20 Astronomical queries and their SQL

We developed a set of 20 queries that we think characterize the kinds of questions Astronomers are likely to ask the SDSS archives.

We are in the process of translating these queries into SQL statements and evaluating their performance on a relational system. Here follow the queries and a narrative description of how we believe they will be evaluated.

Q1: Find all galaxies without unsaturated pixels within 1 arcsecond of a given point in the sky (right ascension and declination).

This is a classic spatial lookup. We expect to have a quad-tree spherical triangle index with object type (star, galaxy, ) as the first key and then the spatial attributes. So this will be a lookup in that quad-tree. Selecting those galaxies that are within one arcsecond of the specified point.

Q2: Find all galaxies with blue surface brightness between and 30 and 40, and -10<super galactic latitude (sgb) <10, and declination less than zero.

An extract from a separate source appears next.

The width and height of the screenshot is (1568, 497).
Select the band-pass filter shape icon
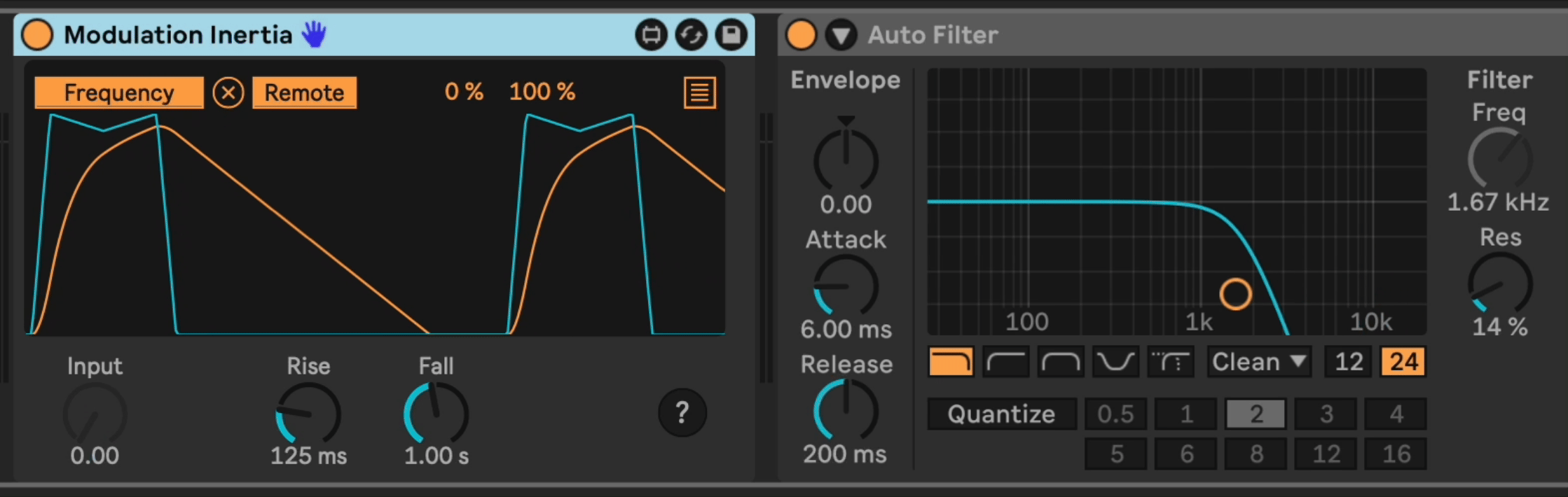pyautogui.click(x=1060, y=362)
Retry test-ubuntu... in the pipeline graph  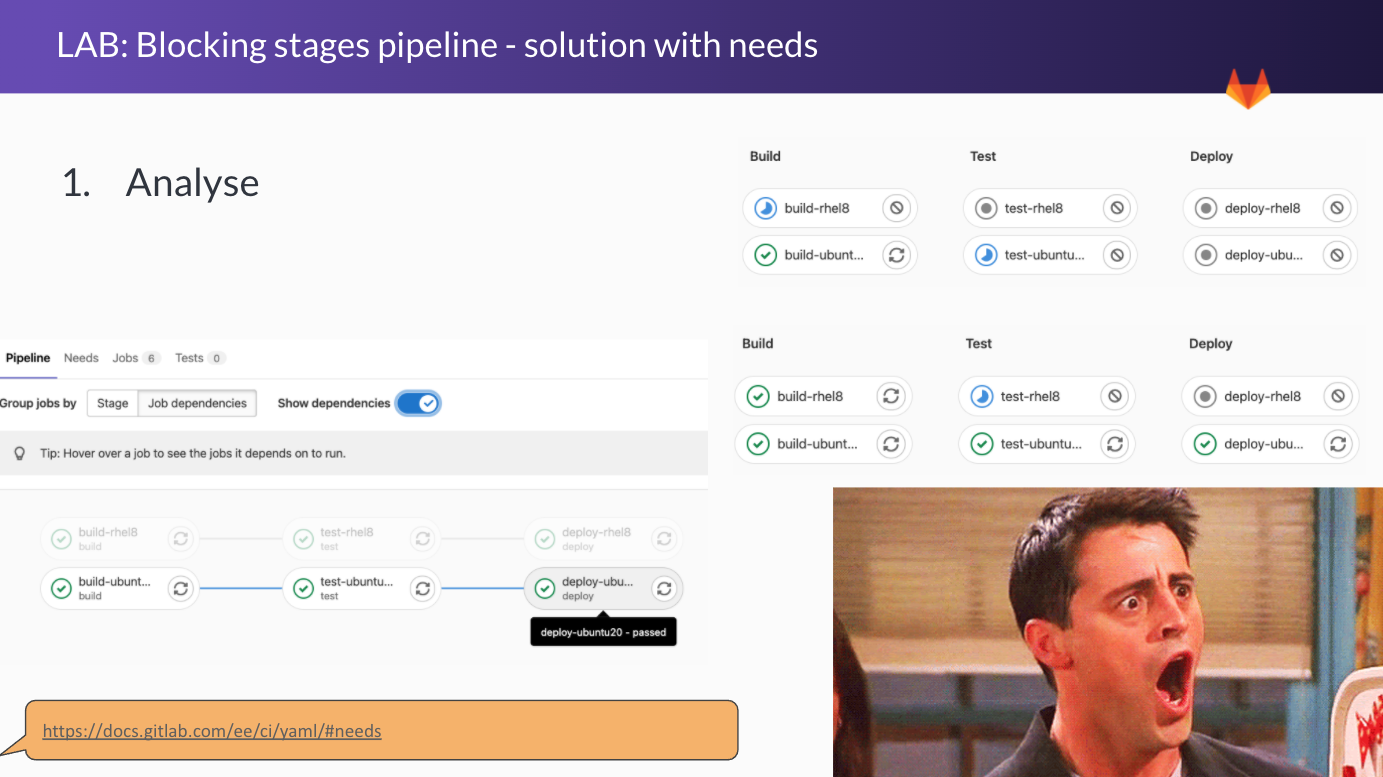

This searches for all galaxies in a certain region of the sky with a specified brightness in the blue spectral band. The query uses a different coordinate system, which ismust first be converted to the hier-archical triangles of Figure 3 and section 3.5. It is then a set of disjoint table scans, each having a compound simple predicate representing the spatial boundary conditions and surface brightness test.

Q3: Find all galaxies brighter than magnitude 22, where the local extinction is >0.75.

The local extinction is a map of the sky telling how much dust is in that direction, and hence how much light is masked by that dust. The extinction grid is stored as a table with 1 square arcminute resolution - about half a billion cells. The query is either a spatial join of bright galaxies with the extinction grid table, or the extinction is stored as an attribute of each object so that this is just a scan of the galaxies in the Photo table.

Q4: Find galaxies with a surface brightness greater than 24 with a major axis 30"<d<1', in the red-band, and with an ellipticity>0.5.

Each of the 5 color bands of a galaxy will have been pre-processed into a bitmap and then the bitmap will be broken into 15 concentric rings. The rings are then divided into octants. The intensity of the light in each ring is analyzed and recorded as a 5x15 array. The array is stored as an object (SQL blob in our type impoverished case). The concentric rings are pre-processed to compute surface bright-ness, ellipticity, major axis, and other attributes. Conse-quently, this query is a scan of the galaxies with predicates on precomputed properties.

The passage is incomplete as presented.